Question

4. Find the area of a room whose length is 15 feet and the ratio of the length to the width is 3:2.

a. 12 sq. ft
c. 155 sq. ft
b. 160 sq. ft
d. ft 150 sq. ft​

Answer 1

Explanation:

We are given that the length of the room is 15 feet and the ratio of the length to the width is 3:2. Let the width of the room be represented by 2x, where x is a constant. Then, the length of the room is 3x, since the ratio of length to width is 3:2.

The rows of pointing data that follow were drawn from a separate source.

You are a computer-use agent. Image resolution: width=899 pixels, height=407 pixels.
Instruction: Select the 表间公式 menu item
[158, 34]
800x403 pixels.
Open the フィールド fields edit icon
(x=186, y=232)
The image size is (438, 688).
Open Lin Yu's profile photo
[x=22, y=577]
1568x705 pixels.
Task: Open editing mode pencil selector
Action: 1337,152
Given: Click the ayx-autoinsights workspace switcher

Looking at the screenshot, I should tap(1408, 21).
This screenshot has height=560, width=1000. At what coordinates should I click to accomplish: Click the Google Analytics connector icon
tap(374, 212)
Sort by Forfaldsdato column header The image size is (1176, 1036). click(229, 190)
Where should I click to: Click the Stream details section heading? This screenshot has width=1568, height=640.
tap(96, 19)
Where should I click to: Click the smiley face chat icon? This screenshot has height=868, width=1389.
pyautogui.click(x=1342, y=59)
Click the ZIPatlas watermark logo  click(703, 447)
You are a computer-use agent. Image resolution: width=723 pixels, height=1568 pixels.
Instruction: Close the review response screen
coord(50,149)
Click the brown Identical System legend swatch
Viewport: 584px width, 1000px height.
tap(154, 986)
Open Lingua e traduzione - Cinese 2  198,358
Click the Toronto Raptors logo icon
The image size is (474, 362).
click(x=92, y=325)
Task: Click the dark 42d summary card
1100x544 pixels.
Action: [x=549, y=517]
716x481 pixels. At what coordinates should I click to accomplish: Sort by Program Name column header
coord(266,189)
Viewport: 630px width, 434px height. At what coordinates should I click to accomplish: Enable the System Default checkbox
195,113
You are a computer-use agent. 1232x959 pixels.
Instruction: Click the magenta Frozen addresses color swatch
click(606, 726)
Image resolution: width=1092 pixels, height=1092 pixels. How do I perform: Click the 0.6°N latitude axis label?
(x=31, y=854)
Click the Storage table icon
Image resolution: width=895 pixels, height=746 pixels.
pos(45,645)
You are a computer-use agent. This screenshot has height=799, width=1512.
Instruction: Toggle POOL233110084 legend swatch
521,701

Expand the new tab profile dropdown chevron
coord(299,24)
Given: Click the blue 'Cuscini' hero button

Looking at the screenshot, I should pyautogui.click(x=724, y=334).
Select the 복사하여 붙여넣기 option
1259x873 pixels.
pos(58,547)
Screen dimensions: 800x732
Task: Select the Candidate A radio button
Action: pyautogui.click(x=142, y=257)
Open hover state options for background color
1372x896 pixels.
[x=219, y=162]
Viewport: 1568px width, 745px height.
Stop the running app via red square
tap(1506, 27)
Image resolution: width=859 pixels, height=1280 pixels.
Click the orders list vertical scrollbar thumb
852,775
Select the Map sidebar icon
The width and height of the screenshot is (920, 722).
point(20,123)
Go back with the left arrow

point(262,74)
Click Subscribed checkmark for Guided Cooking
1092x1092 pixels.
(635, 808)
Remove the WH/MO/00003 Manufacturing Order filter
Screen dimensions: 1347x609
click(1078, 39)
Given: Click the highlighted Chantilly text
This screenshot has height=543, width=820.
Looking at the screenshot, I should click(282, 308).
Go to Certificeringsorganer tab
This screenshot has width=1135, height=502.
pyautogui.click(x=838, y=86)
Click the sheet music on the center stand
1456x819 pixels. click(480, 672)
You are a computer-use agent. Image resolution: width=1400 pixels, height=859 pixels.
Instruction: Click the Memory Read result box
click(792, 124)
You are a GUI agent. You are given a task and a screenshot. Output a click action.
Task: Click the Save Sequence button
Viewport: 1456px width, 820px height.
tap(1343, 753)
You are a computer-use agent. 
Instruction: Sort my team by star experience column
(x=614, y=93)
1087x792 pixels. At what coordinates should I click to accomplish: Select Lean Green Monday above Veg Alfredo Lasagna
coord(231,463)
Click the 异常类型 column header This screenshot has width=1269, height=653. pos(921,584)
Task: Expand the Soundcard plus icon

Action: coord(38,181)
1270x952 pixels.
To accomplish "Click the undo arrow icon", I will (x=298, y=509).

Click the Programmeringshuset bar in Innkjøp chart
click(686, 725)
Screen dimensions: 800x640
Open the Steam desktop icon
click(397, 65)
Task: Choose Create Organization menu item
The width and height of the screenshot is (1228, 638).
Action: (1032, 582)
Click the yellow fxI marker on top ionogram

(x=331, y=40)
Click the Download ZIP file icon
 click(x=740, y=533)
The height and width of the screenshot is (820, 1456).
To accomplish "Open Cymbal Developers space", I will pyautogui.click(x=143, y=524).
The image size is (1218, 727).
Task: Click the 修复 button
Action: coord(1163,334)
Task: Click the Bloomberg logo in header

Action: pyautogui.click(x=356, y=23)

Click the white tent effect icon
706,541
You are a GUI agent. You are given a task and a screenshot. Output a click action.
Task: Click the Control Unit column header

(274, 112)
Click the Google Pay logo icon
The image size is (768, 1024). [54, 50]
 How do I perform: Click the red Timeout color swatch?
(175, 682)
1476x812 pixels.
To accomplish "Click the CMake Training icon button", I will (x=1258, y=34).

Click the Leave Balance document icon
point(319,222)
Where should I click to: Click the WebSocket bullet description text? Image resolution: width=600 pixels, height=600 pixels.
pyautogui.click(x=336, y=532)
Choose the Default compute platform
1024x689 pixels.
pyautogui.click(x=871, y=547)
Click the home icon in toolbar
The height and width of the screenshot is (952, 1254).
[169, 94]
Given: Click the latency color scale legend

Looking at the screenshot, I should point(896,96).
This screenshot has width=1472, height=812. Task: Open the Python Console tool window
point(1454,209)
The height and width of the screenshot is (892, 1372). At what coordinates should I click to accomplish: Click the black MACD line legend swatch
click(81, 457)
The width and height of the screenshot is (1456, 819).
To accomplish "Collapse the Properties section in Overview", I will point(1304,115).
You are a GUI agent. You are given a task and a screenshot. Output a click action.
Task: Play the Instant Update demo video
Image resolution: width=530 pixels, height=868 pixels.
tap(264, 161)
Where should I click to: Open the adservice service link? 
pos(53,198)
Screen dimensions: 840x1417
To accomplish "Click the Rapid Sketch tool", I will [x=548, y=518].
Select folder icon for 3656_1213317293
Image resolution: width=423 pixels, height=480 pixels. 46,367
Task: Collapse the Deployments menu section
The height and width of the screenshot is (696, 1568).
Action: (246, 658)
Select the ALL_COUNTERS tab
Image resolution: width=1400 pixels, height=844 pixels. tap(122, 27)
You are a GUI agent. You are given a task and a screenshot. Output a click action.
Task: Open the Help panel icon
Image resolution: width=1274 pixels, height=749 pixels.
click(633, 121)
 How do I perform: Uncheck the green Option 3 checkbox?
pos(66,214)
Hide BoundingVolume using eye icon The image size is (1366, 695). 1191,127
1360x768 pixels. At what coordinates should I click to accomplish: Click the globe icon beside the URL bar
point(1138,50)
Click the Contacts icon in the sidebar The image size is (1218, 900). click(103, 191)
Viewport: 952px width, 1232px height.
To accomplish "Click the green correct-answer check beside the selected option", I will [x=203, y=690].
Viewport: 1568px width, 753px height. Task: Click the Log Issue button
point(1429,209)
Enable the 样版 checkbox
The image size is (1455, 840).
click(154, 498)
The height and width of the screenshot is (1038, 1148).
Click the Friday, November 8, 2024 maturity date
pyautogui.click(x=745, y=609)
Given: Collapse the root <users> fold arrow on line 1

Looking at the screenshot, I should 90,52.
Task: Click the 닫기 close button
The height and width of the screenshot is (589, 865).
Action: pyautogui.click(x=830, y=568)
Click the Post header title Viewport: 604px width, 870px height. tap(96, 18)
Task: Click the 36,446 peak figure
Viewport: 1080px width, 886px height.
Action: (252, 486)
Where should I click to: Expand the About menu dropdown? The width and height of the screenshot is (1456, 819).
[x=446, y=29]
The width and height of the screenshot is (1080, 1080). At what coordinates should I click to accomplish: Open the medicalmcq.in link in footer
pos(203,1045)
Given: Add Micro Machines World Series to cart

We can find the value of x by setting up the equation:

3x = 15

Solving for x, we get:

x = 5

Now, we can find the width of the room:

2x = 2(5) = 10

The area of the room is given by:

Area = Length x Width

Area = 3x * 2x

Area = 6x^2

Substituting the value of x, we get:

Area = 6(5^2) = 150 square feet

Therefore, the answer is d. 150 sq. ft.

Answer 2

d.

Explanation:

The area of a room can be calculated by using the expression:

• length × width = area

In our case, the length of the room is given as 15 feet and the ratio of the length to the width is 3:2.

What is a ratio?

A ratio has two or more numbers that symbolize relation to each other. Ratios are used to compare numbers, and you can compare them using division.

So, this means that for every 3 units of length, there are 2 units of width. The ratio is now:

• 15:?

To solve for '?', we can simply multiply 2 by 5.

• 2 × 5 = 10

Why do we multiply 2 by 5?

We multiply 2 by 5 because in order to go from 3 to 15, we multiply the 3 by 5.

The ratio is now:

• 15: 10

Multiplying the length (15 feet) by the width (10 feet):

• 15 feet × 10 feet = 150 square feet.

Therefore, the correct answer is d, 150 sq. ft​.